Everyone and their gran now seems to be talking about user-experience—or UX if you’re up on your jargon—but does dropping the ‘delightful’ bomb really reveal you to be a UX wannabe?
Larry Marine recently wrote a passionate piece on Search Engine Watch about the skills that separate real UX designers from wannabes. Obviously motivated through personal experience, Larry writes that the discipline of constructing user-experience is now high on the snake oil salesman’s menu.
“UX design was largely unappreciated for many years, but the rash of recent successes attributed to good UX design has helped UX become a desirable part of any website design effort. Unfortunately, opportunists quick to add UX to their repertoire of services are hoping that you won’t know how to differentiate their offerings from real UX expertise.” — Larry Marine, Search Engine Watch.
It seems UX is following in the footsteps of search engine optimisation and social media marketing as the must-have buzzword when going door-to-door selling shoddy online wares. Larry prefaces his post with the warning that he’s not pulling punches and I’m all for a little fisty-cuffs when it comes to getting in the ring with orators with empty pockets. If you class yourself as a UX expert or even someone who wants to enter into the field, then I urge you to test yourself against Larry’s 10 questions — it’s good to face the gauntlet sometimes.

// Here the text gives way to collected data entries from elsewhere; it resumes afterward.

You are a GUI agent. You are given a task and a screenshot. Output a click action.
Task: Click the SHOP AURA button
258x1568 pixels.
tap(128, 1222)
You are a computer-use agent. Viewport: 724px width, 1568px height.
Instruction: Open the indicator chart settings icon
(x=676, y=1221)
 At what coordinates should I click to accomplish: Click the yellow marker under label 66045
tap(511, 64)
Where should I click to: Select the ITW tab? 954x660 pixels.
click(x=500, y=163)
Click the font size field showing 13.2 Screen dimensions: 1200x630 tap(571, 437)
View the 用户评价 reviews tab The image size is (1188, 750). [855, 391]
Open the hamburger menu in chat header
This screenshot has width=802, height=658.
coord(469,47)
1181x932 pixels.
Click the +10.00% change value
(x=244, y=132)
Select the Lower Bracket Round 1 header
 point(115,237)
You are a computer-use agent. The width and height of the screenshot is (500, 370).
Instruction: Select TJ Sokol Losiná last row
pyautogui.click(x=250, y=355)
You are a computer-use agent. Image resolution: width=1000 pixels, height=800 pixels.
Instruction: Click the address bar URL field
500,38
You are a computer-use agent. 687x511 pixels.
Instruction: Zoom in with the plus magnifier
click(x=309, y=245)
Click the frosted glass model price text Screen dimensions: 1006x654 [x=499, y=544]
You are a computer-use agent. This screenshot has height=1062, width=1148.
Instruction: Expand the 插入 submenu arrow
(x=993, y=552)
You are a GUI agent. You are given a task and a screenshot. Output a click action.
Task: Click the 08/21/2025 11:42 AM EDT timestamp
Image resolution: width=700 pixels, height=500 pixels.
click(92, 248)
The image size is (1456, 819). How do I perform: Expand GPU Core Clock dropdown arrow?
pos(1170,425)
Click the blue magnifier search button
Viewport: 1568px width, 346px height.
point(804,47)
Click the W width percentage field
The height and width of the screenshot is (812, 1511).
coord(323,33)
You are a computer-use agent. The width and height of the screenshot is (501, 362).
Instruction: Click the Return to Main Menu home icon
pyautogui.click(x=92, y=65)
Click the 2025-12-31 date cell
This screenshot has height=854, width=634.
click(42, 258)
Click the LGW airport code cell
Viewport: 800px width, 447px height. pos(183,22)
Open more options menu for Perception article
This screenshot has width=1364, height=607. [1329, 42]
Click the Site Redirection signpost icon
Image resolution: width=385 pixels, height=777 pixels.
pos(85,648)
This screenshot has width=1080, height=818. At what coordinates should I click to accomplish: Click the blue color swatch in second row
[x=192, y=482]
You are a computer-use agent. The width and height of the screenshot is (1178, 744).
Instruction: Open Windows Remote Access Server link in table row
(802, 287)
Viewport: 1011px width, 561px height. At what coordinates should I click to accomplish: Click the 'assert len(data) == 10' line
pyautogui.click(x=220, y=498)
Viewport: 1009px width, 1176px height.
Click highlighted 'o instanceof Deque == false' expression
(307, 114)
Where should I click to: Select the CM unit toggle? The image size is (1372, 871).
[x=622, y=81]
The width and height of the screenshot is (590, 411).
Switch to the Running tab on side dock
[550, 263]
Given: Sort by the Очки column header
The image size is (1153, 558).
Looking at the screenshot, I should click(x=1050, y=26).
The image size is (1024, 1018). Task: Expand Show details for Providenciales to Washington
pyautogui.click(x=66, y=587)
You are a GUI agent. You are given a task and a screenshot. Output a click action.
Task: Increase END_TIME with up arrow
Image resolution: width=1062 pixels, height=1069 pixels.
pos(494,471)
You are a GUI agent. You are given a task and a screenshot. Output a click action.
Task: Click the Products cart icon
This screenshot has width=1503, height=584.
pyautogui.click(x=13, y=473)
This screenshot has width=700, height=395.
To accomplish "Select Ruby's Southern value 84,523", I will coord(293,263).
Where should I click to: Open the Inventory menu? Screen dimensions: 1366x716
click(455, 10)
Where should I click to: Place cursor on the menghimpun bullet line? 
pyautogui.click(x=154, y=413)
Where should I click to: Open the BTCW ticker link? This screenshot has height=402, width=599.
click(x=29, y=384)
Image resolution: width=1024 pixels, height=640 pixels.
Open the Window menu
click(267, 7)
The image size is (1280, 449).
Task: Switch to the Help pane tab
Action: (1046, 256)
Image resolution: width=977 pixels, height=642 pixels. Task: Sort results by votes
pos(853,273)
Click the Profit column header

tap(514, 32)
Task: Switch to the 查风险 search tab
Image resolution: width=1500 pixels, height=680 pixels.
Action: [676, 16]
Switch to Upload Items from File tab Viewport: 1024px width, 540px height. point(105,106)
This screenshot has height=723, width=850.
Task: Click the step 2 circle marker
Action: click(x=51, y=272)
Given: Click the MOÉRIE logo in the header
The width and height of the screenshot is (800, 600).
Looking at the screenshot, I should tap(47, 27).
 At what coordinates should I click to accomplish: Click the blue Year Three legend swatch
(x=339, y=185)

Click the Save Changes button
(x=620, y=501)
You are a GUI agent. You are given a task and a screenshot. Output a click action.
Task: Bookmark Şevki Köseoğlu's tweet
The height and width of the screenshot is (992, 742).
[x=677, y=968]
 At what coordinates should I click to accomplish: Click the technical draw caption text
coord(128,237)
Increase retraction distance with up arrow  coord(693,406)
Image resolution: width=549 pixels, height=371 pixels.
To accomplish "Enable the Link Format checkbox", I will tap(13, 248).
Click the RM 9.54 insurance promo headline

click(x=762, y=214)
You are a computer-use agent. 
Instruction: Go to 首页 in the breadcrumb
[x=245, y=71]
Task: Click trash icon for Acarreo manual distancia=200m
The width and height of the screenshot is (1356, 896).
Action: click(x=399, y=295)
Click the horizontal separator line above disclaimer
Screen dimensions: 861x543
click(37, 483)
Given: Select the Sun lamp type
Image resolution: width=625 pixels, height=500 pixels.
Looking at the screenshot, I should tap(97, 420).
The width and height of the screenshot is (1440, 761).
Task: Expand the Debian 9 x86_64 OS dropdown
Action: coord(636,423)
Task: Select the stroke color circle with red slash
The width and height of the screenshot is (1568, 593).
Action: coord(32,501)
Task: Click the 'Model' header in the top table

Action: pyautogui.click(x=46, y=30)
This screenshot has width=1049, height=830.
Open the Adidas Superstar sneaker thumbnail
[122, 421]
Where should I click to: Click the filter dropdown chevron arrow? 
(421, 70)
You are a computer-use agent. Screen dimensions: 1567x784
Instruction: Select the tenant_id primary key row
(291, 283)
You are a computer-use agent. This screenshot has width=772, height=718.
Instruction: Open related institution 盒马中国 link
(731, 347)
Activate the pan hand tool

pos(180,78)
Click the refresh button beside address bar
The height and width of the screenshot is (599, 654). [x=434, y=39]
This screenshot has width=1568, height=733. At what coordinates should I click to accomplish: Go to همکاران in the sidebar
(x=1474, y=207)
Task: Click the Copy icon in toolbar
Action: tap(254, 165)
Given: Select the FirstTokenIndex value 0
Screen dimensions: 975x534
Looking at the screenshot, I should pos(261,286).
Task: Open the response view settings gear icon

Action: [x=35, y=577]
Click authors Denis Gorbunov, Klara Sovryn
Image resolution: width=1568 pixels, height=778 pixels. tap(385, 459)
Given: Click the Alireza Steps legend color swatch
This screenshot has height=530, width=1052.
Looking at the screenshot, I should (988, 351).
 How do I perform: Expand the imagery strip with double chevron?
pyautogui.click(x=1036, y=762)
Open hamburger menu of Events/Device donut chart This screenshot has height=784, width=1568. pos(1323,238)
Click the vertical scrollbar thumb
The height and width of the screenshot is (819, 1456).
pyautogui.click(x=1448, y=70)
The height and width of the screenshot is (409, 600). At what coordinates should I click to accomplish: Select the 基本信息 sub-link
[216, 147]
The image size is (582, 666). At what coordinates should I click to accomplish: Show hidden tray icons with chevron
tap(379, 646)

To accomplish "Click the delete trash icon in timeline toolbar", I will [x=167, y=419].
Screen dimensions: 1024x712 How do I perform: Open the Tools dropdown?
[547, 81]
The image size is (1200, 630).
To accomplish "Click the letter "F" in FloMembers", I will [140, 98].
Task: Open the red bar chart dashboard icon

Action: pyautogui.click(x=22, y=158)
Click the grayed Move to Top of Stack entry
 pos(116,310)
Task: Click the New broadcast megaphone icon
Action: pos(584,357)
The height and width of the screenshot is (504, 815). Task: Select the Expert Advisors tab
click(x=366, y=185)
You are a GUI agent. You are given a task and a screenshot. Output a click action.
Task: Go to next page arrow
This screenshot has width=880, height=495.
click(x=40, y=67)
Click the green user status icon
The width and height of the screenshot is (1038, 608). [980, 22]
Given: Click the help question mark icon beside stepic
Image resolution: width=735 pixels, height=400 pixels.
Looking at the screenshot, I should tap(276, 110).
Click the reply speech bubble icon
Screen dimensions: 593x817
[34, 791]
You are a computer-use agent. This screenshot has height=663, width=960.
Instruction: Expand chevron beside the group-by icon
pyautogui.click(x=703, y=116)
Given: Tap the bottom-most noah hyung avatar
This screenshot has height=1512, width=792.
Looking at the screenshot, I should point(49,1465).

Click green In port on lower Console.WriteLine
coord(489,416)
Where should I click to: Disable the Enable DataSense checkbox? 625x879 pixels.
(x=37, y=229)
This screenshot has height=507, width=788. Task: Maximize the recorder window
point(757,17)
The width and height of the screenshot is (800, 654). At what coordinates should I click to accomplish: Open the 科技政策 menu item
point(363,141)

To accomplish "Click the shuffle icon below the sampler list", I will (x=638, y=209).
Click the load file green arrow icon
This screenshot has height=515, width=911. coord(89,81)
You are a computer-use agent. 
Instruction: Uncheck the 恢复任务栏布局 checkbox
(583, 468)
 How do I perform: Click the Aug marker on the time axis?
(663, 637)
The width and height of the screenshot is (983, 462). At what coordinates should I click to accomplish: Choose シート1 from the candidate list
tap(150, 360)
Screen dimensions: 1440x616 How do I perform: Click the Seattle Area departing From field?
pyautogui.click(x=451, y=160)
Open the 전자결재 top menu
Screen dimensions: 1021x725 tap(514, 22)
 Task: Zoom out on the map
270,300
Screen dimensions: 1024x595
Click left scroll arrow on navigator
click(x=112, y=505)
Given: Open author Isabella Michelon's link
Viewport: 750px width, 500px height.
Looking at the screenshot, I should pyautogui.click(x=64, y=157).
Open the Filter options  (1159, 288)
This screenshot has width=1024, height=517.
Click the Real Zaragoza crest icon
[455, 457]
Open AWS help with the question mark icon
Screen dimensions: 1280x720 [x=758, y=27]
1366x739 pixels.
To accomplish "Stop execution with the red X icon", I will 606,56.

However, this isn’t a post just to give Larry a delightful sense of warm satisfaction, I have a little slice of beef to bring to the table. Larry writes that if your UX candidate starts to spout the delicious idiom of ‘delighting the users’ then run for the hills. In principle I know what he means, but I felt the need to defend the usage for fear another—equally vacuous—pitiful patter will crop up in its place leaving us no richer.
When a casual way of explaining a concept gets the meaning sucked out of it then it becomes nothing but a weasel word — meaningless and mere rhetoric. However, if you first set-out your markers about what you are trying to achieve and only then ascribe the casual label of ‘delighting users’ then I can only see this being helpful when dealing with clients who find it valuable to have a familiar term to hook onto. When I work alongside clients I often set-out four simple categories their project could eventually be judged against—awful, purposeful, wonderful or delightful.
The site (or app) doesn’t perform the need of the user—despite how pretty it may be.
The site does what it needs to do and nothing more. The user doesn’t remember or differentiate the experience in any way but also has no negative feelings about it either.
The user consciously notes that they performed their task with ease and little effort. They openly report that this is better than other experiences they’ve had with similar systems.
Something other than the main purpose draws positive attention from the user (without distraction) and forms a stand-alone memory about their experience.
For me, this has been useful to push both the client and ourselves to explore a little further when analysing tasks, even when we’ve achieved something that meets its objective. I remind everyone that we won’t always reach ‘delightful’, or even ‘wonderful’ on every task within the project, but be on the lookout for opportunities to raise the experience where we can. This goes beyond just helping the users succeed in solving their problem, this is stepping in with something that adds to their experience—often in tiny and unmeasurable ways. This is delivering the online equivalent of a member of staff remembering your name as you enter the restaurant—it doesn’t make the food taste any better, but it will give you a memorable experience beyond the expected.
If UX is only about helping people achieve their objectives then we lose the opportunity to make them smile, to gasp and to wonder what kind of magic must be at play. In an article for the Digital R&D Fund for the Arts’, ‘Native’ magazine, Ben Hammersley writes about how we are now uniquely placed to improve the lives of people through data.
“Take ticketing for example… An online ticket purchase requires a credit card, and that in turn requires your home address. It’s a matter of simple automation to take that address and augment the ticket or confirmation email with useful information. Here’s how to get to and from the venue from your address; here’s how long it will take given various public transport routes; here’s some recommended restaurants on the way (and here’s 10% off the bill of the pre-show menu).” — Ben Hammersley, writing in Native magazine.
This type of thinking is how we make a living and we should be striving to seek out the opportunities where we can inject ‘delightful’ into the veins of our digital projects — after all this may be the one thing that really differentiates the UX professional from the wannabes.